Selain klarifikasi pemerintah juga perlu membuka ruang dialog yang mempertemukan sejarawan, akademisi, aktivis HAM, keluarga korban, dan masyarakat umum. Dialog semacam ini penting untuk menghadirkan narasi sejarah yang lebih terbuka untuk semua dan tidak mengabaikan suara-suara yang selama ini tidak didengar. Dengan demikian, negara tidak hanya menjalankan fungsi administratif, tetapi juga fungsi moral untuk menjaga memori kolektif bangsa tetap adil dan berimbang.

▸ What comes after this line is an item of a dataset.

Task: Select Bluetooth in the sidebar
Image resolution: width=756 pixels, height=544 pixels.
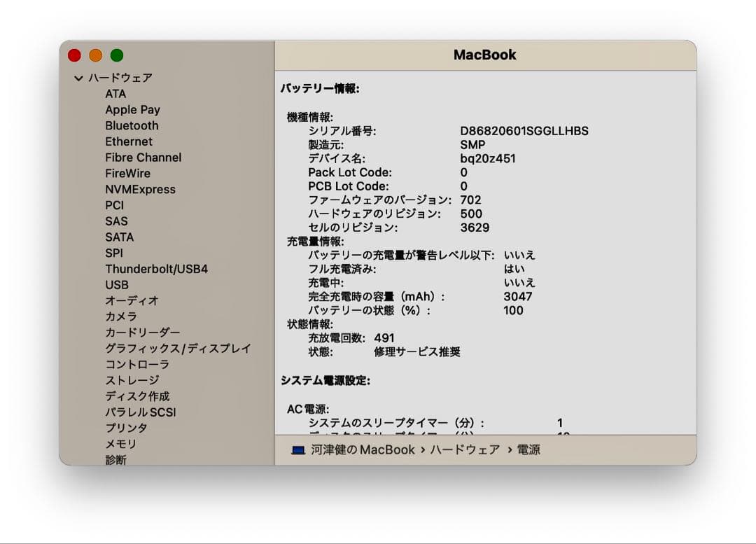Action: tap(131, 125)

Melalui perspektif Model ABX Newcomb ini, kontroversi penetapan Soeharto sebagai Pahlawan Nasional memperlihatkan bahwa sejarah Indonesia bukanlah ruang yang netral, melainkan arena perebutan makna. Perbedaan tajam antara kelompok pendukung dan penolak mencerminkan adanya pertarungan pandangan tentang siapa yang layak disebut “pahlawan” dalam sejarah bangsa. Pemerintah memiliki tanggung jawab strategis untuk memulihkan keseimbangan komunikasi melalui pendekatan yang transparan, dan berbasis data. Dengan demikian, bangsa ini dapat bergerak menuju rekonsiliasi sejarah yaitu upaya untuk menyembuhkan luka masa lalu tanpa mengabaikan kebenaran dan keadilan. Model Newcomb mengingatkan bahwa komunikasi bukan sekadar penyampaian informasi, tetapi mekanisme penting untuk menjaga stabilitas hubungan sosial dalam masyarakat yang sedang berjuang memahami masa lalunya.

Penulis: Suci Sutiani, Mahasiswa Institut Ilmu Al-Qur’an Jakarta.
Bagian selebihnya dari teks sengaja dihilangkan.